Book round-up: February 2021
Mar. 14th, 2021 03:37 pmA month of mostly very good reads and two massive face-plants by Canadian authors. Sorry Canada but this was not your month. Better luck for the rest of the year.
Non-fiction
Empty Planet (Darrell Bricker and John Ibbitson)
This book has one thesis (the planetary population is actually poised to decline steeply over the next century, not plateau) and I guess it works in that it made me think. However, it also made me incandescently furious at its failure to connect the economic motivators the authors ascribe easily to non-Western women with why, say, a dinner party’s worth of women they meet in Belgium who are all working full-time jobs while their male partners study or freelance, and then are expected to do the dishes after the party, might not be running to reproduce. And it is probably needless to note that it didn’t address queer reproductive rights at all (which is! Like! Super-relevant to my personal lack of offspring at this present time actually!) If you’re curious read a review and spare yourself the aggro.
Fiction
Winter’s Orbit (Everina Maxwell)
Originally an origfic on AO3 called ‘The Course of Honor’ (which I never read), this is an arranged marriage space opera which basically hit all my happy points. It is entirely possible to quibble about certain aspects of the worldbuilding, but basically it’s an all-around good time with a lead couple who do that excellent ‘very competent in complementary ways but convinced that the OTHER person is the only competent one in the relationship’ dynamic.

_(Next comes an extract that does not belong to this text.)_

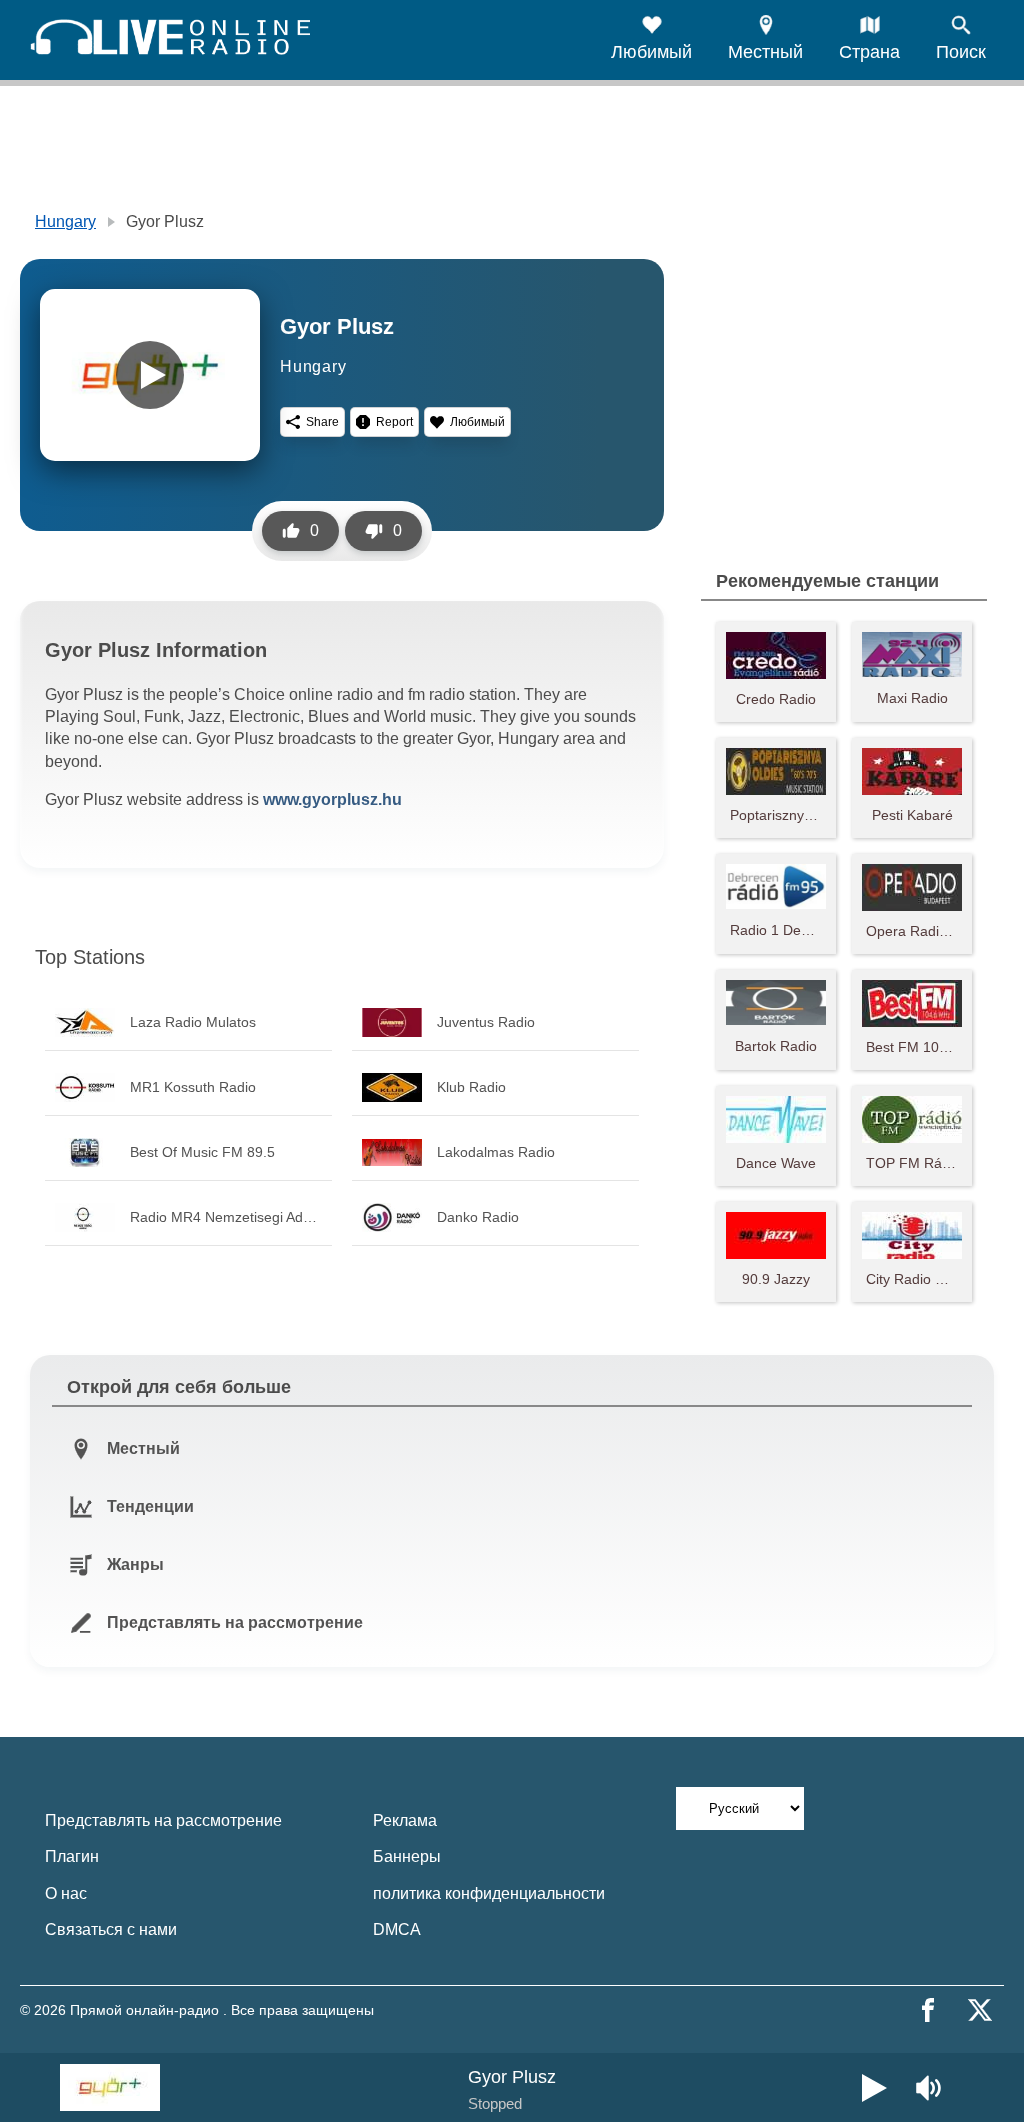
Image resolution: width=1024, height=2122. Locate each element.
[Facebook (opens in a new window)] (928, 2010)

Star Daughter (Shveta Thakrar)
Tried it because I knew I’d seen it recced somewhere reliable; it’s a YA (het, I think) romance about a desi girl in New Jersey whose mother is a star, drawing on Indian mythology. A well-written portrayal of teenage concerns + supernatural for the first fifty pages, after which I wandered away because I don’t care about Relatable Teenage Concerns that much, but will definitely have an audience elsewhere.
The Perfect Assassin (K A Doore)
Secondary-world urban fantasy about a young man in a Middle Eastern-esque desert city (sorry, it is that generic) who has trained as an assassin in his family’s tradition despite assassinations being banned for his life; of course, as he completes his training, people start dying mysteriously...not, like, bad but I found the plot overly predictable and the worldbuilding left me with more questions than answers (mostly, ‘what the fuck does this city on pillars in the middle of a trackless waste actually produce to support this many people?’) First in a trilogy, but I don’t care enough to keep going.
The Gentle Art of Fortune Hunting (K J Charles)
M/M regency romance, ft. mathematics, bets as transparent excuses, people who like their family members, an extremely hard-headed view of the economic and social realities of Regency Britain, and a clear and deep well of rage which almost all my favourite British authors seem to be tapping into these days. Less escapism and more demanding of a better world. Recommended.
Ring Shout (P Djèlí Clark)
Three women in 1920s Georgia (and their allies) fight the KKK, who are in this story a supernatural as well as a natural evil. A horror-adjacent fairytale of sorts - the author says in an endnote he doesn’t see why Black people shouldn’t get cool magic swords in history as well as epic fantasy, and he is absolutely correct. I laughed, I cried, if the movie gets made I won’t watch it because the horror would be too visceral (literally) for me in a visual medium, but it will make a hell of a movie for people who don’t mind that.
When the Tiger Came Down the Mountain (Nghi Vo)
A fairytale of a very different sort - scholar Chih, last seen in The Empress of Salt and Fortune, must tell a story to three tigers (and deal with their corrections along the way) to keep themself and their companions alive through a long, dark night. Lyrical and immediate at the same time. Also there are mammoths. Between these two novellas I’ll pretty much read anything Nghi Vo puts out next.
Fireheart Tiger (Aliette de Bodard)
Princess Thanh, returned home after years in an overseas court, has to negotiate with her former lover for her kingdom’s independence - and figure out why fire has followed her home. The emotional beats all hit for me but the story felt a little slight; not a criticism, it just won’t stick with me as much as some of her other work.
That Inevitable Victorian Thing (E K Johnston)
Wants to be a cute queer/poly-adjacent teenage romance with Secret Royalty; chooses to try and do this in a setting where Queen Victoria (checks notes) solved racism and sexism by making her daughter her heir and marrying her children outside Europe and (checks notes) the British Empire still rules most of the world but it’s Good so that’s Fine (or at least, we stay strictly with very privileged characters who never question whether it’s Fine.) Would be interesting if it was INTENTIONALLY depicting a eugenic, perisexist, assimilationist dystopia. Absolutely does not know it is depicting those things. Peak white feminism and, crucially, has made me look back less kindly at elements of this in the author’s previous work.